*SET EXERCISE A*
In the records below, copy out everything from the line containing "Click the lock" down to the line containing "(x=90, y=234)", both of those lines included, without changing anything.

##### DOCUMENT

Cheatham and TSAR also assert that it is improper under Rule 9(b) to "lump[] together" all of the third-party defendants for purposes of pleading fraud claims. The court deems the veil-piercing allegations to overcome this defense as well.

Respecting the lack of particularity required by Rule 9(b), Cheatham and TSAR concede that a fraud pleading is adequate if it identifies "the transfer alleged to be fraudulent, the reasons that the transfer was fraudulent, and the role of the defendant in connection with the transfer." (Defs.' Memo. in Supp. at 9). Carpenter identifies March 5, 2009, as at least one fraudulent transaction. (Thrd. Pty. Compl. ¶¶ 12-13). Regarding the reasons that the transfer was fraudulent and the third-party defendants' roles, Carpenter alleges that the March 5, 2009, transaction was "entered into for the express purpose of defeating . . . claims" that he had against the third-party defendants. The particularity requirement is thus satisfied. The court, accordingly, concludes that Count One withstands scrutiny under Rule 12(b)(6).

##########

*SET EXERCISE B*
For each statement below, say yes or no depending on whether the court excerpt above supports it, and quote the words from that excerpt that settle it.
(i) Carpenter points to March 5, 2009, as at least one fraudulent transaction.
(ii) The court finds that Count One fails under Rule 12(b)(6).
(iii) The court holds that the veil-piercing allegations do not overcome the objection to lumping the third-party defendants together.

##### DATA TO PROCESS

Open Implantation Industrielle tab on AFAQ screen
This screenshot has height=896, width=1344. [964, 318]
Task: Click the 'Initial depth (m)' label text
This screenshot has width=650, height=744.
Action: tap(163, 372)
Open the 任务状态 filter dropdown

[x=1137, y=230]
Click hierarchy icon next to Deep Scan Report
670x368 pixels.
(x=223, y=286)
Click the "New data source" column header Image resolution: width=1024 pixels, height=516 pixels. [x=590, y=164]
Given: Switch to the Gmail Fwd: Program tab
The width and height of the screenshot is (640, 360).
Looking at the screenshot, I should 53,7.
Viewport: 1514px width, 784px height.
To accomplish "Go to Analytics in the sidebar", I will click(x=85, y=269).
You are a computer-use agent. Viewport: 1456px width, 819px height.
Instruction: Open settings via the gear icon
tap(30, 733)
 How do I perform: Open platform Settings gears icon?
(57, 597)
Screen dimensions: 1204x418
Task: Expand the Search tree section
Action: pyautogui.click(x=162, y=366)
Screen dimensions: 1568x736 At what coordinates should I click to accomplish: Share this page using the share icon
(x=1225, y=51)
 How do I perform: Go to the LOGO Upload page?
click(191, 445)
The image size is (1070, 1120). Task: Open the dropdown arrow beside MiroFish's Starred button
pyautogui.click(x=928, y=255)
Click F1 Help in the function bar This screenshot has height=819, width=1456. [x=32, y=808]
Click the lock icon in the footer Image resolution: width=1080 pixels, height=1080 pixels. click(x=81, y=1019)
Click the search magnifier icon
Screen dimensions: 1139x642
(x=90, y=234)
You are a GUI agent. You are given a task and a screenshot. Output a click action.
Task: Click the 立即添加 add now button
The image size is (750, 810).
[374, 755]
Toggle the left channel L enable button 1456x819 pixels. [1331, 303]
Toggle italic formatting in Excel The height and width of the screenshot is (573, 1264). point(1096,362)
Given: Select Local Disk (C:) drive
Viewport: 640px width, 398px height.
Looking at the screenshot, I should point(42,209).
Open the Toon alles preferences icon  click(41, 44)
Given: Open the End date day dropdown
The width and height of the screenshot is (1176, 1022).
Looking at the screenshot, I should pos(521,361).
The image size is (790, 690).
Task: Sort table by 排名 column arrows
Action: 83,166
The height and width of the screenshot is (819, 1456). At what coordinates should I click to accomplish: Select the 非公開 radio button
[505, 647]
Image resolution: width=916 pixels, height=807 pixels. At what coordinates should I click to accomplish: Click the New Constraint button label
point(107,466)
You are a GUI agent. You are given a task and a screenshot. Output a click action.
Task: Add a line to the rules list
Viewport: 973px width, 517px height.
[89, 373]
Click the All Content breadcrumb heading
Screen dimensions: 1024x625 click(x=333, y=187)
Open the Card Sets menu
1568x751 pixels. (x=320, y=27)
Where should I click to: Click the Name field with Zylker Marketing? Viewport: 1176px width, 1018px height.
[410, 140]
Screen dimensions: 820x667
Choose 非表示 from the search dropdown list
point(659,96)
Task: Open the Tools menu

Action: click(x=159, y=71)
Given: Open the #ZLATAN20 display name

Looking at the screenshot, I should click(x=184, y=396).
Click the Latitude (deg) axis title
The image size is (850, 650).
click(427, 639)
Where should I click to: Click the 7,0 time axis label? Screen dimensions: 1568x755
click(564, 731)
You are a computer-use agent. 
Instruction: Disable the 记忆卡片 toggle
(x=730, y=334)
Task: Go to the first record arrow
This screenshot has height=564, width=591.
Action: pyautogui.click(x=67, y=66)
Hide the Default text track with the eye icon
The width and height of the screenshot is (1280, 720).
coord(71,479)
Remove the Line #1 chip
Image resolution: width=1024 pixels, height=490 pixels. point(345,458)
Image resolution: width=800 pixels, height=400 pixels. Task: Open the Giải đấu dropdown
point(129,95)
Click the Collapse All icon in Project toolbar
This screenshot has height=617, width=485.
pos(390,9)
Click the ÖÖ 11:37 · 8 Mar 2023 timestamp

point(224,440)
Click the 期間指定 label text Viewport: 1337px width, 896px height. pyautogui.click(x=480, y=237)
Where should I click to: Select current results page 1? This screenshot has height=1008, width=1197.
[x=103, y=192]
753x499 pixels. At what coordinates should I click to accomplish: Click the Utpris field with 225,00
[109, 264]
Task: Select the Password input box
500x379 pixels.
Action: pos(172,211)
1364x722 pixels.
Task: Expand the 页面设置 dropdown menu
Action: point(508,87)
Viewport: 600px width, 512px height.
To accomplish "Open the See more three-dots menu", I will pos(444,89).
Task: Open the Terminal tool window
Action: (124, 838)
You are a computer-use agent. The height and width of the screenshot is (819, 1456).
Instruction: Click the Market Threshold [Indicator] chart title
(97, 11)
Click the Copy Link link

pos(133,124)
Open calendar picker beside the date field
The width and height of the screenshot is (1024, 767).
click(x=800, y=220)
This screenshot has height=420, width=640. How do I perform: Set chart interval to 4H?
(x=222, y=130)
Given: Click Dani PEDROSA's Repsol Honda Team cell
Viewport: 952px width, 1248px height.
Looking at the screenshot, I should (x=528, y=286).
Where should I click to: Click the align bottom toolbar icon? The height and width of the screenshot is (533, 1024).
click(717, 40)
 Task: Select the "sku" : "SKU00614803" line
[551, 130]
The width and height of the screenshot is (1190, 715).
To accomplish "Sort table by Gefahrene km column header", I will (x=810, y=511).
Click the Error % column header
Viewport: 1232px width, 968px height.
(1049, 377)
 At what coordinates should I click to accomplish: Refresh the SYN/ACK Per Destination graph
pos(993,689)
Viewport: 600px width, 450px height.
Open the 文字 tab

##########

*WORKED SOLUTION A*
Click the lock icon in the footer Image resolution: width=1080 pixels, height=1080 pixels. click(x=81, y=1019)
Click the search magnifier icon
Screen dimensions: 1139x642
(x=90, y=234)

*WORKED SOLUTION B*
(i) Yes: "Carpenter identifies March 5, 2009, as at least one fraudulent transaction."
(ii) No: "The court, accordingly, concludes that Count One withstands scrutiny under Rule 12(b)(6)."
(iii) No: "The court deems the veil-piercing allegations to overcome this defense as well."